Work to be completed:
When you reach the line with "Click the Passwords category key icon", transcribe it and each line after it through the last one below, exactly. Pictures stay out.

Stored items
= = = = =

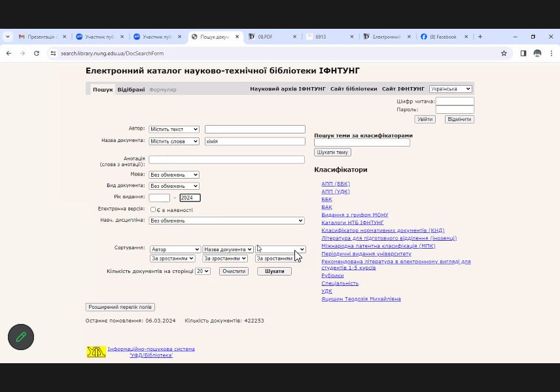Click the browser back arrow

coord(9,53)
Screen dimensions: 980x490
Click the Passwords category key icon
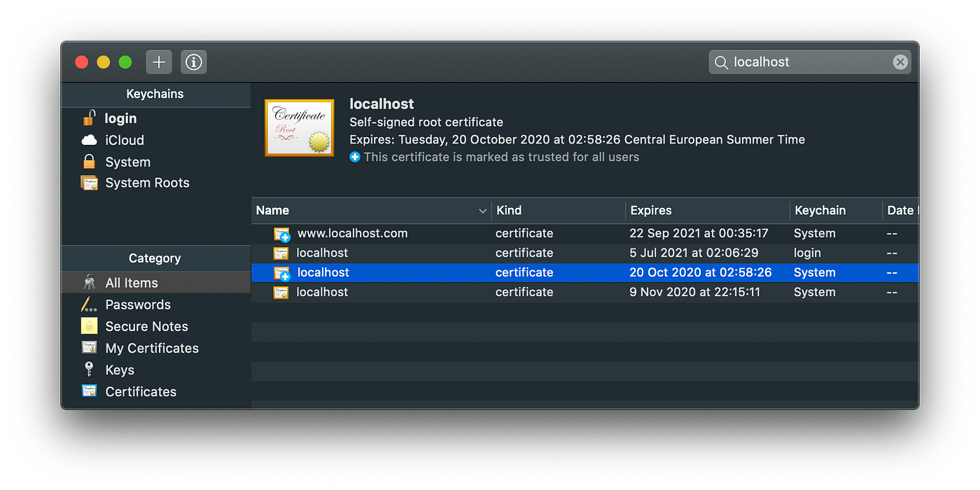(88, 305)
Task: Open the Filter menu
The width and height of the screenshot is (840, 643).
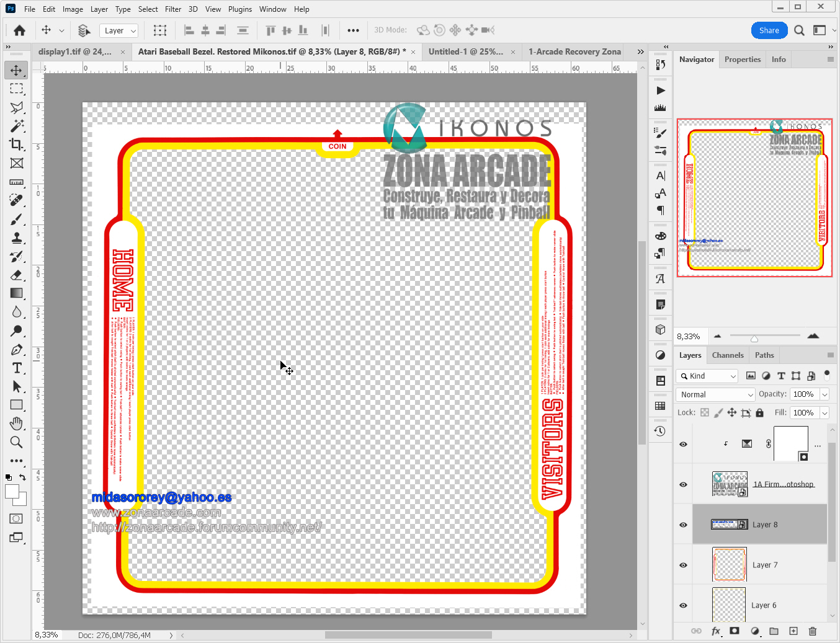Action: click(173, 9)
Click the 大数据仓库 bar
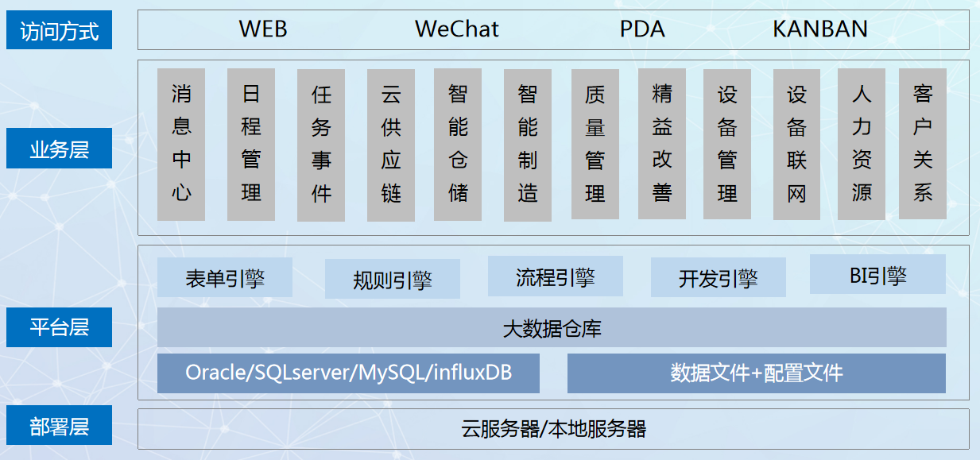 [x=552, y=327]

= = = = =

Solution for this task:
Click the Passwords category key icon
(88, 305)
Task: Open the Filter menu
The width and height of the screenshot is (840, 643).
Action: click(173, 9)
Click the 大数据仓库 bar
 [x=552, y=327]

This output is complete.